Edgy, disturbing and provocative the film will most likely elicit quite a bit of discomfort as you watch Evelyn (Eve) reshape the hapless Adam who is like a lamb led to slaughter. She devours him in every way- spiritually, psychologically and physically spitting him out in a surprise ending that was pretty darn hard to sit through. LaBute’s reference to Medea in the film isn’t coincidental. Evelyn is a powerful sorceress who although doesn’t murder any kids in the film but is at times a scary woman who eventually in the name of art does something pretty horrific.

Good acting all around including Gretchen Mol as Adam’s friend Jenny and Frederick Weller as Phil, Jenny’s boyfriend.

Monday, May 12, 2003

BETTER LUCK TOMORROW, directed by 31-year-old Justin Lin and written by Mr. Lin, Ernesto M. Foronda and Fabian Marquez, is the darkest portrayal of Asian Americans on screen to date. Talk about controversy. The film is stirring up a lot of that, particularly at its 2002 Sundance screening where Roger Ebert stood on a chair and defended its portrayal of Orange County Asian American high school students who are over-achievers with a penchant for guns, drugs and sex. The film chronicles high school senior Ben Manibag played by Parry Shen, and his three partners in crime; Virgil Hu, Han, and Daric Loo, as they sell cheat sheets, drugs and eventually commit murder and whose primary motivation is teenage boredom. A little coke sniffing helps alleviate the pressure of SAT scores and Ivy League college applications.
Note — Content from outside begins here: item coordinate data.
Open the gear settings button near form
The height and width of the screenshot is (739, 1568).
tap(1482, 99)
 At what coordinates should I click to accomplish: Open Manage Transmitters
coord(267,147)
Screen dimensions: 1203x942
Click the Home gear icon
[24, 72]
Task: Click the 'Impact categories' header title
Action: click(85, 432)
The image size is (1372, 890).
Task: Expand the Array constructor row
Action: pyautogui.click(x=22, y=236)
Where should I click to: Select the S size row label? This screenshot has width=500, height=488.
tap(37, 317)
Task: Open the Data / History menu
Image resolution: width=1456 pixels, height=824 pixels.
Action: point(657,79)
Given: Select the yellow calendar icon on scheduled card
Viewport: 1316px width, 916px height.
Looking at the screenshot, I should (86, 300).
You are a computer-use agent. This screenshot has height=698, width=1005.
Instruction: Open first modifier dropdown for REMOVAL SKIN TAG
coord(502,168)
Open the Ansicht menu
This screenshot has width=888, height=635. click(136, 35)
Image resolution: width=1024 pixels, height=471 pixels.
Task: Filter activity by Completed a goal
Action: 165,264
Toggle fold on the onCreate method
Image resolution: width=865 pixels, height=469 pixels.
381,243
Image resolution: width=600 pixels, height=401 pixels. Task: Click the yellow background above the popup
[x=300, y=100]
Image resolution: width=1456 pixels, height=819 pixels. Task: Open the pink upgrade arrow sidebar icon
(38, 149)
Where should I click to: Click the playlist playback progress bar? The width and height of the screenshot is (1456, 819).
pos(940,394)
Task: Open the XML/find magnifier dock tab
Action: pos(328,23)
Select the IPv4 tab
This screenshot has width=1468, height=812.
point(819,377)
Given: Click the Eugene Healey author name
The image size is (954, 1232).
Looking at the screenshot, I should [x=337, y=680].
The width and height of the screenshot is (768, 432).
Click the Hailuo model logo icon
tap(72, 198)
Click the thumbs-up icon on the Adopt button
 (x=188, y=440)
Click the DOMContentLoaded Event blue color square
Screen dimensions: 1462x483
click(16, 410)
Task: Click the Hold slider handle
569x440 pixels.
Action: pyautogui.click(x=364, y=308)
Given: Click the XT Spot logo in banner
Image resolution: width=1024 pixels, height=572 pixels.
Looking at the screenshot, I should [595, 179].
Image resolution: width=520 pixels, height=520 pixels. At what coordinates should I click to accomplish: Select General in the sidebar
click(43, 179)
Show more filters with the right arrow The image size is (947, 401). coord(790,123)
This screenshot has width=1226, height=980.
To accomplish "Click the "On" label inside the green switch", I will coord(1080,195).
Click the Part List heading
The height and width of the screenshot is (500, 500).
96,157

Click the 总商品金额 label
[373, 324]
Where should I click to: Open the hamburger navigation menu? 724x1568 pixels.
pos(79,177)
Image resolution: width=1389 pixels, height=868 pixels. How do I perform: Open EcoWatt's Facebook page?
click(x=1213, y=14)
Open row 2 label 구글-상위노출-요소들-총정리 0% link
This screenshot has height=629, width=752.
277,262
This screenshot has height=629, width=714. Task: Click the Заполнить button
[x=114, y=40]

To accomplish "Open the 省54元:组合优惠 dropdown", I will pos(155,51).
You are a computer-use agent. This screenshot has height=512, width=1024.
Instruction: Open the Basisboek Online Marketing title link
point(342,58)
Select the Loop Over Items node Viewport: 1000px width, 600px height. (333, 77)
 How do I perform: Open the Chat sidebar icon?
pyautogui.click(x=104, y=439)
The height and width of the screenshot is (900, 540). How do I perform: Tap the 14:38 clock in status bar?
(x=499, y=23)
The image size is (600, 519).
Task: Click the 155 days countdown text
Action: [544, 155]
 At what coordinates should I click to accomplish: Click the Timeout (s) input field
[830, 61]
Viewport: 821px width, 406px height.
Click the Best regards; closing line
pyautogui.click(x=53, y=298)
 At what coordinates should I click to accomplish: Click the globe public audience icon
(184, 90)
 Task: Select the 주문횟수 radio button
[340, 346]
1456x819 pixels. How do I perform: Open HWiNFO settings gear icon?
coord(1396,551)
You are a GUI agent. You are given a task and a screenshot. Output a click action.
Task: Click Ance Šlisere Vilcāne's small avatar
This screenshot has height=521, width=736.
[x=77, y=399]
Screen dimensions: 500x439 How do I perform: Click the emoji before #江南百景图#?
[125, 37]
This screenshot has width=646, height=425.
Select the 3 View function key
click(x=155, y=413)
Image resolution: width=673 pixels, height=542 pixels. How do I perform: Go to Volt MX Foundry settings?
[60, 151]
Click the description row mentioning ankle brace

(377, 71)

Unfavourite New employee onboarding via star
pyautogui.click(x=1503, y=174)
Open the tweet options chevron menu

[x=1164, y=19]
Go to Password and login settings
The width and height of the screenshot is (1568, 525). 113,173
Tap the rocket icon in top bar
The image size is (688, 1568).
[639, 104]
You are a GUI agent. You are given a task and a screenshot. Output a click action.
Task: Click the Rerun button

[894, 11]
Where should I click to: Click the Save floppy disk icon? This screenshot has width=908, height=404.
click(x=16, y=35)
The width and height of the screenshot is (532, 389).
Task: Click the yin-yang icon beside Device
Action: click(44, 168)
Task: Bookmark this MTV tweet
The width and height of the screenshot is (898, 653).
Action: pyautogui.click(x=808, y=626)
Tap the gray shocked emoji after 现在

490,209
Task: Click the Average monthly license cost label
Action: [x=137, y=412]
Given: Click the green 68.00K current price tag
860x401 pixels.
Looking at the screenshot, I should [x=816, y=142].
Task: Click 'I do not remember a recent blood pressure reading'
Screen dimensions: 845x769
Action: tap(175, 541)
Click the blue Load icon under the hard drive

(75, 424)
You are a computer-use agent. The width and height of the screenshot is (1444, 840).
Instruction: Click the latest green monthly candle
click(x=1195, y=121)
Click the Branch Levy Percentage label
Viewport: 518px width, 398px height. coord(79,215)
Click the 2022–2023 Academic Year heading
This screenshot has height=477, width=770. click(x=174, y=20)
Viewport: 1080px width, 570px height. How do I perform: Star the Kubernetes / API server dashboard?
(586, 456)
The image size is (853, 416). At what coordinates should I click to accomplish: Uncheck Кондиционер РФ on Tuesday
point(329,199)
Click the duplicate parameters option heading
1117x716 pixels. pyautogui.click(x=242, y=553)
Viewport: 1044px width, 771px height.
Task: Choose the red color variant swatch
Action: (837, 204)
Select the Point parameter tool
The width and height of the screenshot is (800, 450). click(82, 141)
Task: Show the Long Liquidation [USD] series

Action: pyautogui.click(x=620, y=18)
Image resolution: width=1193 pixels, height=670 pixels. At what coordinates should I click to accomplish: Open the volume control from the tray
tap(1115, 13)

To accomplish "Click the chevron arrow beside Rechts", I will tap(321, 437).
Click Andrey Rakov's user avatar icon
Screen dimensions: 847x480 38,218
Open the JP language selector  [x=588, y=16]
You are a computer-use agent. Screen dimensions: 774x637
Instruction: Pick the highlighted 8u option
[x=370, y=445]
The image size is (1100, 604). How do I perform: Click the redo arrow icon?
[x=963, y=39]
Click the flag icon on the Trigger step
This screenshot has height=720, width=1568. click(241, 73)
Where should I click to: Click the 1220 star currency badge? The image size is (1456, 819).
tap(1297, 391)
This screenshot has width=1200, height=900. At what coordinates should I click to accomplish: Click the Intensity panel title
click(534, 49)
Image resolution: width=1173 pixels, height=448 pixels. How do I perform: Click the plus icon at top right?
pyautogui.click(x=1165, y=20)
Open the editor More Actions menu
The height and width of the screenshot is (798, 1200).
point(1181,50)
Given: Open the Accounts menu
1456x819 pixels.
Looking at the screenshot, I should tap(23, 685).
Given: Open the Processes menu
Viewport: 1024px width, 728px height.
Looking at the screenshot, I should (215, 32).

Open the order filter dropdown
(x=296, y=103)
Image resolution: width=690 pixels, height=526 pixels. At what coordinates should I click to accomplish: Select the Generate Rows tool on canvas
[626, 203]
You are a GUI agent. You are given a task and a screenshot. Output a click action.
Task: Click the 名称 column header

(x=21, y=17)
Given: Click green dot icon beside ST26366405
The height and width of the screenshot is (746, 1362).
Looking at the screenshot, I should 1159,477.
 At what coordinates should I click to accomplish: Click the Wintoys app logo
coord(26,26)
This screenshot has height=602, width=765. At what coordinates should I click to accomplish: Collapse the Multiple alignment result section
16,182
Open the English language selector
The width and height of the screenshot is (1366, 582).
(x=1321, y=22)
The film smashes the stereotype of Asian Americans as squeaky-clean over-achievers and apparently Lin has been criticized for this unflattering, yet authentic representation of his community. The film is based on a true story that happened at an Orange County High School a few years ago. One criticism is that the actors look more like grad students than high school students. Made on a tiny budget of $250,000 or $500,000 (I have read bith figures) it has been picked up by MTV Films.